On the side of the tumbledown stones is a white building used as a bar with a large depot at the rear. Many might dismiss these stones as yet another dilapidated edifice, but they have a fascinating story to tell.
They are the remains of the Ermida de Santo Amaro which played a remarkable role when the disastrous earthquake struck on All Saints’ Day on 1 November 1755. For the Algarve, the major devastation was caused by the tsunami that followed. In Lagos, waves reached the top of the town walls and left very little of the city intact – apart from the hermitage, which was left unscathed.
Survivors flocked to the chapel seeking refuge as it was seen as the only safe haven in a city ravaged by destructive forces. People set up camp outside in makeshift shelters of wood and straw. Before the gradual rebuilding of the city began, many remained there for the entire winter, having lost all their possessions.
It was the only church left standing, which is why it was provisionally the seat of the Parish of São Sebastião, as described by the prior, João Baptista Coelho de Castro, in a letter dated 7 February 1756:
“On the first of November at half past nine in the morning, the earthquake began, lasting four or five minutes, and was so vigorous in this city that it totally destroyed it, except for a few single-storey houses which remained close to the walls. The churches were all ruined, inside the walls as well as outside, so that they were unable to officiate … only the chapel of Santo Amaro remained in the countryside, and today my parish is in it, where I administer the Sacraments.”
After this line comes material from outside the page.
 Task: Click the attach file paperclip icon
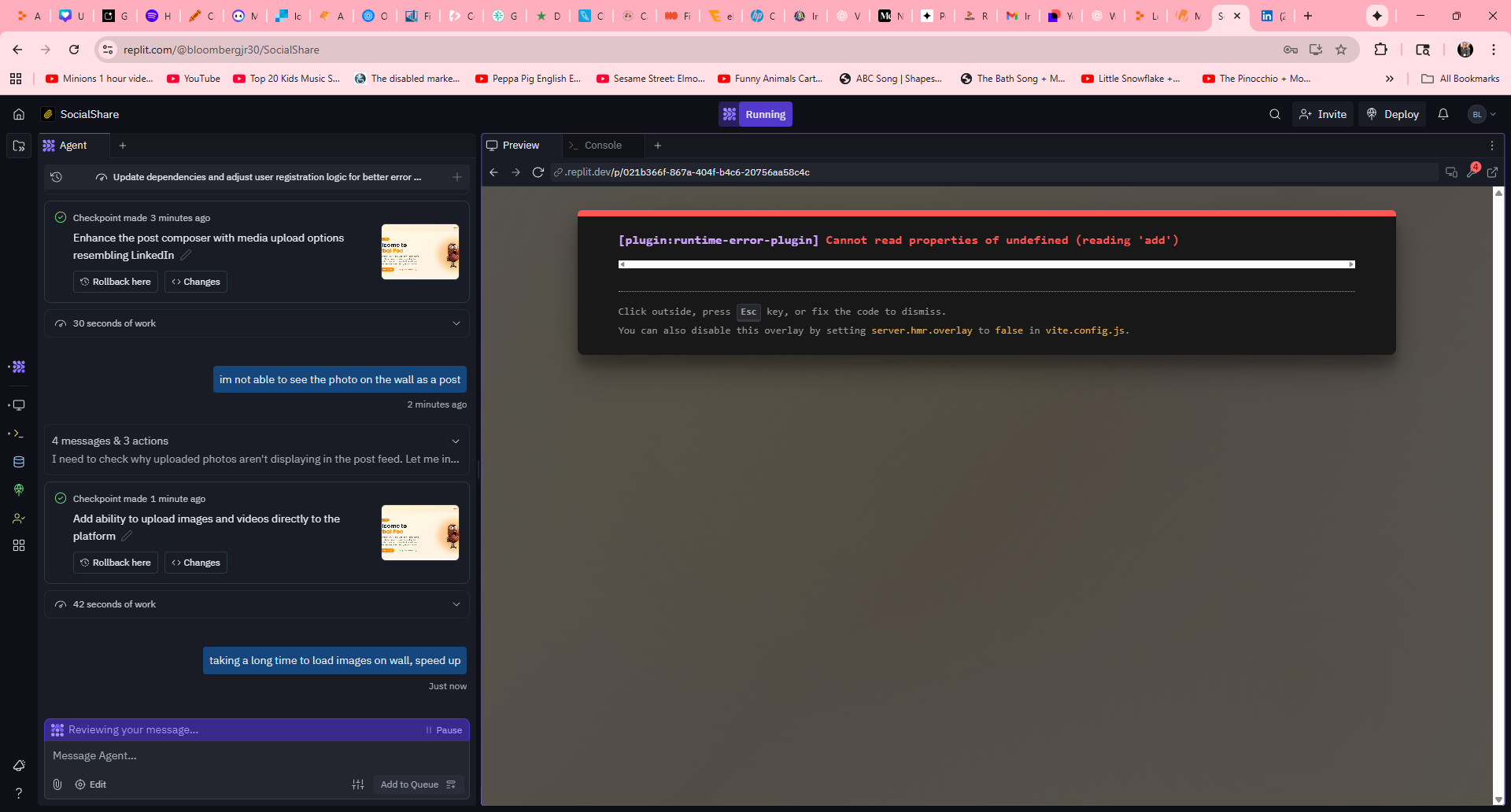(x=57, y=784)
There are records to show that a chapel existed on this very site as early as 1325. In 1448, it appeared as part of a list of chapels in Lagos and it was marked on a map in 1617 by the cartographer Alexander Massey. It had a longitudinal plan, with buttresses on the west side, while the main facade, facing south, was flanked by cornices. The chancel had a domed roof in the niche of the high altar. These parts of the chapel are still visible.
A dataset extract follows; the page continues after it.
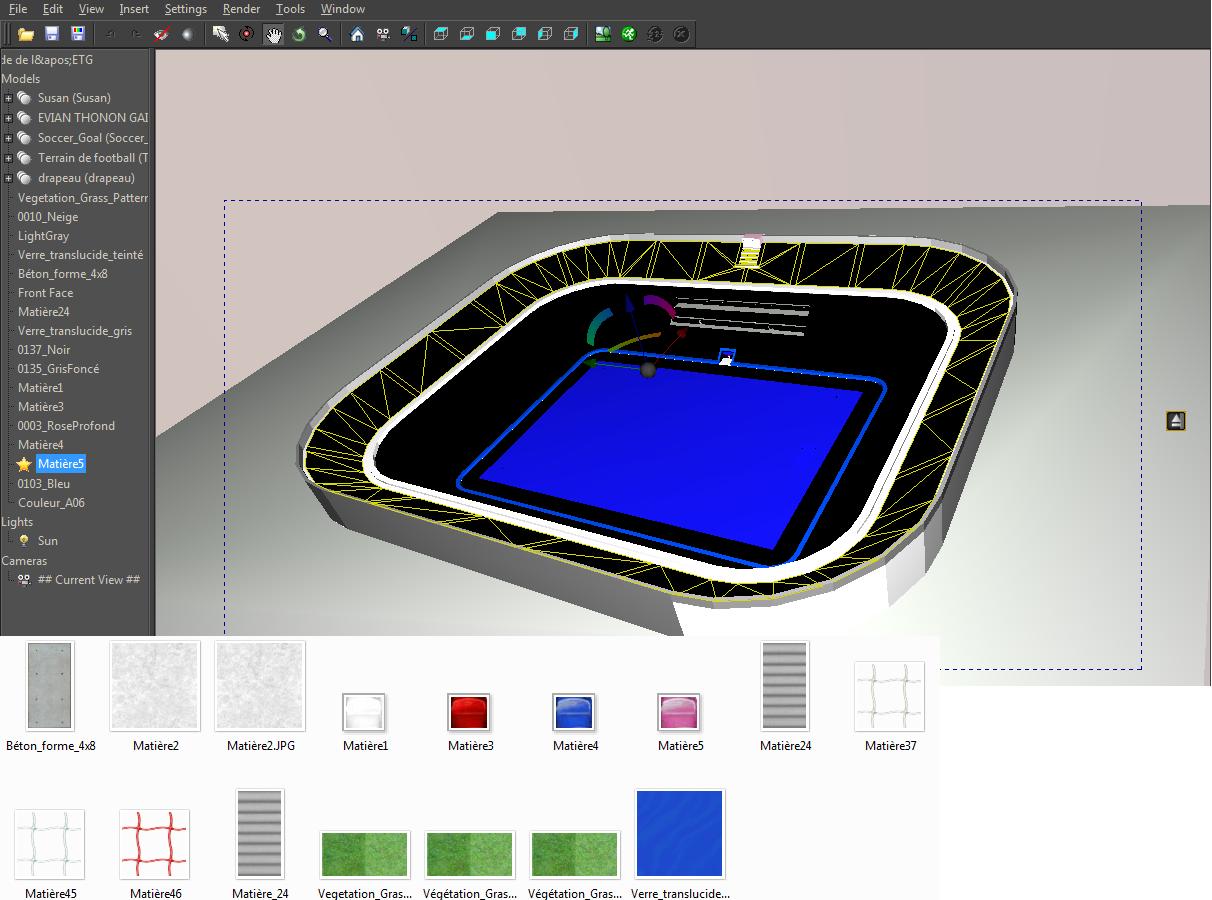Viewport: 1212px width, 900px height.
Task: Click the red net Matière46 thumbnail
Action: click(154, 844)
With its solid foundations and location on high ground, it was perhaps not a miracle that saved the hermitage, as was the firm belief at the time. However, it deserves to be remembered as a sanctuary for so many people whose lives were devastated by the disaster. The ruins that remain are certainly more than a mere pile of stones. It would be good to have a plaque outside for passers-by to appreciate its significance.